» **Apply what you read**:
1. In the article on the Mets' free-agent gambles, what ERA did Michael Wacha post in the 2019 season?
2. Pick up the article on the Mets' free-agent gambles where it stops and keep writing.

» **Text**:
╭──
With David Stearns, we’ve come to expect a certain approach in free agency. He doesn’t so much hunt for bargains as much as he seeks out players with greater upset than the season they recently produced. New York Mets fans got their first taste heading into the 2024 season when they signed Sean Manaea and Luis Severino, the Mets bought low on a pair of pitchers who had performed well in the past. It opened our hearts up to him doing the same prior to 2025 with a little less success.
Feeling a bit more unique than how Billy Eppler operated with his flashy signings, it wasn’t all that long ago when the Mets actually did attempt something similar to the Stearns style. Forgettable for two big reasons, the pandemic-shortened 2020 season was a failure for the Mets because of how horribly wrong a few of the fliers they took turned out to be.
The 2020 Mets were built with risks that backfired badly
Michael Wacha hadn’t done well in the 2019 season with the St. Louis Cardinals. With a 4.76 ERA in 126.2 innings, he went into free agency on a low. The Mets snatched him on a low one-year deal worth $3 million which even at the time felt like a “so what?” kind of price tag. Adjusted for inflation, it would have probably been more like a $5 million deal today.
╰──
» **Stored data**:
╭──
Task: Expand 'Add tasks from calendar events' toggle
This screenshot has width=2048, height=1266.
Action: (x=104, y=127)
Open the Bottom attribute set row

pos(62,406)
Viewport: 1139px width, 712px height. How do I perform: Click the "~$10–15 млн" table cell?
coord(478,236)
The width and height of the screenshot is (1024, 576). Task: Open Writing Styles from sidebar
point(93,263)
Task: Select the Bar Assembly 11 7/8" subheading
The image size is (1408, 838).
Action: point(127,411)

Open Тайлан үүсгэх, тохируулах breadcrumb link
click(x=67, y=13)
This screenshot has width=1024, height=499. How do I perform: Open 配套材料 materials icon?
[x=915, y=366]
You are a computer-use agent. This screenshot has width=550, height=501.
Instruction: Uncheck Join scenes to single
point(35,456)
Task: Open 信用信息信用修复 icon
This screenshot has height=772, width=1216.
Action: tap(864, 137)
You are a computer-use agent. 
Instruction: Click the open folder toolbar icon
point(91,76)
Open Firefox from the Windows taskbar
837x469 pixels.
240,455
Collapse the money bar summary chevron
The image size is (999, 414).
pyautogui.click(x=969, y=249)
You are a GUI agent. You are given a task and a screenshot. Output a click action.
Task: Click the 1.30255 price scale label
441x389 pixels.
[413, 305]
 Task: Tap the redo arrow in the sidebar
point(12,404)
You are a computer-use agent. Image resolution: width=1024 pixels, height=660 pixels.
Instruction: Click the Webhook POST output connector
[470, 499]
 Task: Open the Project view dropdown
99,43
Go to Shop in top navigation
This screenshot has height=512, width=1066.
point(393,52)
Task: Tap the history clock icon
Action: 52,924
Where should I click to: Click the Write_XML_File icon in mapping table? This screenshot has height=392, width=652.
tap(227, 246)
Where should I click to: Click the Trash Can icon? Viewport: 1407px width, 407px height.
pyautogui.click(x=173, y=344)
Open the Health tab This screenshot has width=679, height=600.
╰──
» **Task-by-task answers**:
1. 4.76

2.
Wacha couldn’t have done much worse. Without the benefit of a normal year with spring training and enough innings to turn things around, he was 1-4 with a 6.62 ERA in 34 innings.
The Mets weren’t done there. Days after signing Wacha, they brought former Cy Young winner Rick Porcello to town on a pricier one-year contract. Porcello made all 12 starts he could possibly endure in a 60-game season. Unfortunately, at 1-7 with a 5.64 ERA, it was bad enough to convince the rest of the league he was fried. While Wacha has since put together some good seasons, Porcello never signed another contract. Only 31 at the time, it was a premature ending to a player who had been durable in his career and a surprise 2016 AL Cy Young winner.
A modest $10 million was spent on Porcello for his one and only year in New York. It had shades of ending poorly because Porcello hadn’t finished his time with the Boston Red Sox strongly. From 2017-2019, he was 42-36 with a 4.76 ERA. As badly as it went, there was one more failed flier the Mets took that ended worse.
Days before Christmas 2019, the Mets signed Dellin Betances for (Lebron James voice) not one, but two years. A deal worth $13.5 million to be a setup man, they were banking on health for Betances. He pitched just 1 game in 2019 for the New York Yankees before a season-ending Achilles injury. They received 15 games from him in 2020, resulting in a 7.71 ERA performance. He wasn’t completely healthy either, adding to uncertainty in 2021 when he’d have a complete repeat of his 2019 season. Betances pitched one game for the Mets before hitting the IL for the remainder of the year.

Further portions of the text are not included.